In 1871 the Sloedam was constructed for the Roosendaal–Vlissingen railway. The dam connected the islands Walcheren and Zuid-Beveland, and cut off the Sloe, which was the southern approach to Middelburg over water. Therefore, and to profit from the expected benefits of the railway, the new Canal through Walcheren was dug.

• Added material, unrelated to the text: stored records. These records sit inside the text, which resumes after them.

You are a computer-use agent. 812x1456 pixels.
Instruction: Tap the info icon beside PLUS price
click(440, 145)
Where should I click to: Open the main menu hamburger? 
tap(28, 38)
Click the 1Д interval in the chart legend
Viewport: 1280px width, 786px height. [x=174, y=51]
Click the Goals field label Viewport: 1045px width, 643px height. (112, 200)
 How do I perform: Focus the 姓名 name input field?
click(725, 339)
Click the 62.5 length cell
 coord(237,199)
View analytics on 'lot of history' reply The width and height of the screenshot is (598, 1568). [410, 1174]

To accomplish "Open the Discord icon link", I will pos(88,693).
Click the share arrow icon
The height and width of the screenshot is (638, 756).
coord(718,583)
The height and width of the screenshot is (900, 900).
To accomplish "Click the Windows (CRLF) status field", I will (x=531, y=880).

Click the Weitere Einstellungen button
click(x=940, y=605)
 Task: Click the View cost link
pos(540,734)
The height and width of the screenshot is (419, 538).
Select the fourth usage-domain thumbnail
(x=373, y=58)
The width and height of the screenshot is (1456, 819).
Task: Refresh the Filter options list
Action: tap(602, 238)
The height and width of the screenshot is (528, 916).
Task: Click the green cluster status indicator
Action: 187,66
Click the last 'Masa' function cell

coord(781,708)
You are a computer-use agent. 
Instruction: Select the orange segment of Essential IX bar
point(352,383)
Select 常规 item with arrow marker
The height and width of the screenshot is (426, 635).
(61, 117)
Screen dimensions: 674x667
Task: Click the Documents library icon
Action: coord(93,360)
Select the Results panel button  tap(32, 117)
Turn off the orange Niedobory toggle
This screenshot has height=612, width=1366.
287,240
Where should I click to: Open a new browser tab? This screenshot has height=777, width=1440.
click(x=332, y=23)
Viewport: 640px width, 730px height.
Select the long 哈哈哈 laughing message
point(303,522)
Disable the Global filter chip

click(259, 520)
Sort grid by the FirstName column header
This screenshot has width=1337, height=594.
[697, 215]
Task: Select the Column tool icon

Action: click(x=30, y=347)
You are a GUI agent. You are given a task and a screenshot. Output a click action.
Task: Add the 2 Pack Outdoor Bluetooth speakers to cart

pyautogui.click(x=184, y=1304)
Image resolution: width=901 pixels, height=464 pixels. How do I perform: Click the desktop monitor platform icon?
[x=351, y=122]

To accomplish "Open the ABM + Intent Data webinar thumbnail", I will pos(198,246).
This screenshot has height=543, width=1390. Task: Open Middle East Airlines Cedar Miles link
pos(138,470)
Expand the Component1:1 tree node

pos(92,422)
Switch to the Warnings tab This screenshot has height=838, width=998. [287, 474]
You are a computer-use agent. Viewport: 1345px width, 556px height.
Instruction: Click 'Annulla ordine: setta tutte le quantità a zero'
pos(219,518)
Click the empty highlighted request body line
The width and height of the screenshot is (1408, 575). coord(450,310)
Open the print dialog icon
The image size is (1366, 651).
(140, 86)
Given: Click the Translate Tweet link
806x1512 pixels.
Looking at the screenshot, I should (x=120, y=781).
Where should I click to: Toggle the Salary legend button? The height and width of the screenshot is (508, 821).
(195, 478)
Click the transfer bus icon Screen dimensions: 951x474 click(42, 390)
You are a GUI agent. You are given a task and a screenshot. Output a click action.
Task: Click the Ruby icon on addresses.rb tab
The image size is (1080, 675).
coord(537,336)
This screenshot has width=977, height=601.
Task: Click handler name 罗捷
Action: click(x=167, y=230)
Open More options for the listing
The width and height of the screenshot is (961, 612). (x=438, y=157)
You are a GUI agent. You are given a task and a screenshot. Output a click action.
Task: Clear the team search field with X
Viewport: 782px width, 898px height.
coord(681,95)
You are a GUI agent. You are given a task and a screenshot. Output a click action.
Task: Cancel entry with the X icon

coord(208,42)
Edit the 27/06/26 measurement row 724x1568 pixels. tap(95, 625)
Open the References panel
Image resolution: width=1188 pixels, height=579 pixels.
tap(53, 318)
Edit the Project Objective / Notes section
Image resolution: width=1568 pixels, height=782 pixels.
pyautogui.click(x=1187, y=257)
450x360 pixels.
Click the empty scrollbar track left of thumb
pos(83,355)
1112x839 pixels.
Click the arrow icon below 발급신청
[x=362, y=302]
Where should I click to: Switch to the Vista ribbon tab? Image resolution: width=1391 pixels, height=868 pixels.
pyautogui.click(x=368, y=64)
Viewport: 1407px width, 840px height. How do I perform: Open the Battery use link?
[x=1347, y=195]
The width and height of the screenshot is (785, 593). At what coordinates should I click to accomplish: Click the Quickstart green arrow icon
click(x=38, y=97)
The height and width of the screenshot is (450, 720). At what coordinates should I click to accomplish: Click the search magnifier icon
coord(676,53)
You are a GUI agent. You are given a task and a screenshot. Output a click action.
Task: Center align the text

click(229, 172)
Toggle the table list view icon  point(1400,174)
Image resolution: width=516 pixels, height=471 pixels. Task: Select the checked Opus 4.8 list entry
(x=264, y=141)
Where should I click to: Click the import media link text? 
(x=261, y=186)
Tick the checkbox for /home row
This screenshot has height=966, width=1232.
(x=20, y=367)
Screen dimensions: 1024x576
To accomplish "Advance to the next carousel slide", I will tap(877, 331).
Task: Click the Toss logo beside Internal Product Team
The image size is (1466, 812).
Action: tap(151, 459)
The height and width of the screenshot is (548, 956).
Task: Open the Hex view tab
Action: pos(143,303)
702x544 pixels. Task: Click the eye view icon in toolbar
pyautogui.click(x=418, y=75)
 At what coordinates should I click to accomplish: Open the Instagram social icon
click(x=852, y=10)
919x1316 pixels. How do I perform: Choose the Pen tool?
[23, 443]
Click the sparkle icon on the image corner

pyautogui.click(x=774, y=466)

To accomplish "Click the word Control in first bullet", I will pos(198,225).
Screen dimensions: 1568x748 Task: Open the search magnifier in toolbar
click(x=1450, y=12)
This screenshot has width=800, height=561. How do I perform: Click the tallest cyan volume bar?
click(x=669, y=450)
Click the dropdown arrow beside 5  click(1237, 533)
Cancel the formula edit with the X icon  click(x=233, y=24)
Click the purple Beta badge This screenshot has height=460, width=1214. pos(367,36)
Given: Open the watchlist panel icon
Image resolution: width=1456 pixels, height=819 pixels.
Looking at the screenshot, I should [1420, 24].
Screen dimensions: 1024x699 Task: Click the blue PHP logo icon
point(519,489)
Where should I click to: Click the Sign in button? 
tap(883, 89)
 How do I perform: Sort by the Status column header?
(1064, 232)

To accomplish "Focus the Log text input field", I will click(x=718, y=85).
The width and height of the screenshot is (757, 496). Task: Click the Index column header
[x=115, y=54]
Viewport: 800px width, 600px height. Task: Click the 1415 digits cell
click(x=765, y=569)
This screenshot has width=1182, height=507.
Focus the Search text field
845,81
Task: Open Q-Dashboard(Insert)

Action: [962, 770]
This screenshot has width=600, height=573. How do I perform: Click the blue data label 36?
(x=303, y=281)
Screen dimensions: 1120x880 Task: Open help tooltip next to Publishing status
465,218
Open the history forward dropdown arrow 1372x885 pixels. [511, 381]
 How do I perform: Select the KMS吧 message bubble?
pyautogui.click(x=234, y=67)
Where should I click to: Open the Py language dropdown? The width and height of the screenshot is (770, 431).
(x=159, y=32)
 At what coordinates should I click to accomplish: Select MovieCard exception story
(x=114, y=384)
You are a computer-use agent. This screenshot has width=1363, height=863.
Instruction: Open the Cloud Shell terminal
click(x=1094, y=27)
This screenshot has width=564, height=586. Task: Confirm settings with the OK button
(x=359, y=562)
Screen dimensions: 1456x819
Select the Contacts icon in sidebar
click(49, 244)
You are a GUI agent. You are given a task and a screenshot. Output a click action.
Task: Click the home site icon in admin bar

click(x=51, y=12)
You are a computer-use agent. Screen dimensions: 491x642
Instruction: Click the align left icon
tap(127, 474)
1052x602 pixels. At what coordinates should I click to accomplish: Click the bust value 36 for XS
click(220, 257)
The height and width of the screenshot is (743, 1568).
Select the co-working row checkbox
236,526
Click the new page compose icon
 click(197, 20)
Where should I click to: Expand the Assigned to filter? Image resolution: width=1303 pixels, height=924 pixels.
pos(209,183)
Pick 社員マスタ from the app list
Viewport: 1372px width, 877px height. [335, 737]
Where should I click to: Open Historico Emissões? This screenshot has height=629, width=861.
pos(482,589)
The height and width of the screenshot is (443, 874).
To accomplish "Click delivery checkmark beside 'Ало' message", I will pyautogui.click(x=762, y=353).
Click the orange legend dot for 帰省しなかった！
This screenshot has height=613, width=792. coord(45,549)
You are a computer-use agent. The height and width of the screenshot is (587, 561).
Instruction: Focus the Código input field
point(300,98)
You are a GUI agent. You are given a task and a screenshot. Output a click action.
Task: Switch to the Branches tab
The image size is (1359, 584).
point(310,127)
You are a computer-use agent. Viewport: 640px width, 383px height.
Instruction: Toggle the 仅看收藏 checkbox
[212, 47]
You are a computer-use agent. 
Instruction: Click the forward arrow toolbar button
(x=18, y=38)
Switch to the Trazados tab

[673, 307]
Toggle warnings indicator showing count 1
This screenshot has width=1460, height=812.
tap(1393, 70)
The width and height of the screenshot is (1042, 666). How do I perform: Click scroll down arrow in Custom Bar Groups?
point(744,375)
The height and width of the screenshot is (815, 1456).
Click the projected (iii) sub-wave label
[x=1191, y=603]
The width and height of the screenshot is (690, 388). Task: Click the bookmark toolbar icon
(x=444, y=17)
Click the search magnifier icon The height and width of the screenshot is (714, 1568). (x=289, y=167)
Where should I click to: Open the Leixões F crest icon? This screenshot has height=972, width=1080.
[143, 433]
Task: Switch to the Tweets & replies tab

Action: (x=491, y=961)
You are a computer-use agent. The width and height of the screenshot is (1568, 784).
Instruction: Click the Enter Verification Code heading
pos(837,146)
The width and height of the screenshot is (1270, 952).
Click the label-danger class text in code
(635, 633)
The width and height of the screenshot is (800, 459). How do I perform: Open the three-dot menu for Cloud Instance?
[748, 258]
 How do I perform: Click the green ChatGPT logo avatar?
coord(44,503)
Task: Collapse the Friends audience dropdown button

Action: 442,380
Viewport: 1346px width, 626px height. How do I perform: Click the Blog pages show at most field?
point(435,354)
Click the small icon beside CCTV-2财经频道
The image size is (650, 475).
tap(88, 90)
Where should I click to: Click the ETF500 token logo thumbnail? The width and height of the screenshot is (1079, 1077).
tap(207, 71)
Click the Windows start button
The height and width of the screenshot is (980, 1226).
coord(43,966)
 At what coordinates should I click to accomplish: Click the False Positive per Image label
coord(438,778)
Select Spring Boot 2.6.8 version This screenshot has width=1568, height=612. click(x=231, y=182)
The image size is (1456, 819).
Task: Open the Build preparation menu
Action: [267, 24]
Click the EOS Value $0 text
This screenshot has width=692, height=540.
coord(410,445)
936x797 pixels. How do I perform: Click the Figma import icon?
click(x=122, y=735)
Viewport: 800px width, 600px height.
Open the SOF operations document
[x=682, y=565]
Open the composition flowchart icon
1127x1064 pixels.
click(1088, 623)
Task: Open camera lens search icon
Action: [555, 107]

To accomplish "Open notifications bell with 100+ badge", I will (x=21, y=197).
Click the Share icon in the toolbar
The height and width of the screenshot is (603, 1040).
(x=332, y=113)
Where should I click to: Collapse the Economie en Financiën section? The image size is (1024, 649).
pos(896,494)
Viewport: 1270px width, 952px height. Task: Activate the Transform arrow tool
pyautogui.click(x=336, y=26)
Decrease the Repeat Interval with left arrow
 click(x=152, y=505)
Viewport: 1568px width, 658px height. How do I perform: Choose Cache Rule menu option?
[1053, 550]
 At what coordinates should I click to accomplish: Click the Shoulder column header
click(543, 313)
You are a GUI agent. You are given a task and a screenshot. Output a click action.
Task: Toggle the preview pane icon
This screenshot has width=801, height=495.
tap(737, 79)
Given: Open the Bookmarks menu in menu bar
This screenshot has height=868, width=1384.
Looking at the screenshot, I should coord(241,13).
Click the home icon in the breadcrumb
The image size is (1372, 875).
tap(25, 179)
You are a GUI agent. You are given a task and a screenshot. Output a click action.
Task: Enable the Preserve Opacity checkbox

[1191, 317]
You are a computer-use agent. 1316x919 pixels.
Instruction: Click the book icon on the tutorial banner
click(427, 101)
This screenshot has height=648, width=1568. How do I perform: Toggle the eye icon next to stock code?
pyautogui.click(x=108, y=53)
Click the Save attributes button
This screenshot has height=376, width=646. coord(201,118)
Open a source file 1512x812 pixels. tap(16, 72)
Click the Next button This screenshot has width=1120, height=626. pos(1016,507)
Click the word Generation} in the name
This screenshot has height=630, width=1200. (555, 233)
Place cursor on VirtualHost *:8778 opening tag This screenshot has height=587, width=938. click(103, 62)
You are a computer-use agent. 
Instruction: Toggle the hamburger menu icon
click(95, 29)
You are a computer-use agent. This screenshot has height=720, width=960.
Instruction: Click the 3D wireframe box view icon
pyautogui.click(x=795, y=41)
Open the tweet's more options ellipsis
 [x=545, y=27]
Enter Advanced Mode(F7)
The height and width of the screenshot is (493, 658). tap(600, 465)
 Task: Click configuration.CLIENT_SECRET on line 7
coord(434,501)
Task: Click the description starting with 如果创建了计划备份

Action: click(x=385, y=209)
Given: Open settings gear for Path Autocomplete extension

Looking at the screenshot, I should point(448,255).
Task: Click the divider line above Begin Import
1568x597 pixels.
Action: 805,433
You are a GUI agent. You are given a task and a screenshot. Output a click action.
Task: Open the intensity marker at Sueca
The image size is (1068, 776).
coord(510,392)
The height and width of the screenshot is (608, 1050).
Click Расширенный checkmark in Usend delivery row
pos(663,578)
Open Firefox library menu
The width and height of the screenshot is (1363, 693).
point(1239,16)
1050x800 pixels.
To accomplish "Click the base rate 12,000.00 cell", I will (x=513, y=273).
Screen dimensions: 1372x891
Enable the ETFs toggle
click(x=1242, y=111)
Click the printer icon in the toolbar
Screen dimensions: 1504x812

On the north side of Middelburg, the Canal through Walcheren follows the bed of the Havenkanaal (New Harbor Canal) of 1817. In Middelburg the canal passed along the fortifications. Here it led to the demolishment of the Vlissingen Gate. In Vlissingen the canal was connected to extensive new harbour works.

The railroad entering Walcheren from the east does not cross this canal, but bends south and runs along it up to Vlissingen.

== Today ==
The canal is operational for shipping up to CEMT-class Va and recreational boating as well, the maximum speed is 20 km/h. All movable bridges (5) and sluices are remote controlled from a central point in Vlissingen, to be contacted by VHF.

North of the bridges in Middelburg is a branch to the harbour of Arnemuiden for CEMT-class II boats and after a mile on that canal an other branch to the harbour of Nieuw- en Sint Joosland for CEMT-class 0.

Excess waters (rain) from a part of Walcheren is discharged on the canal by a pumping station in Middelburg.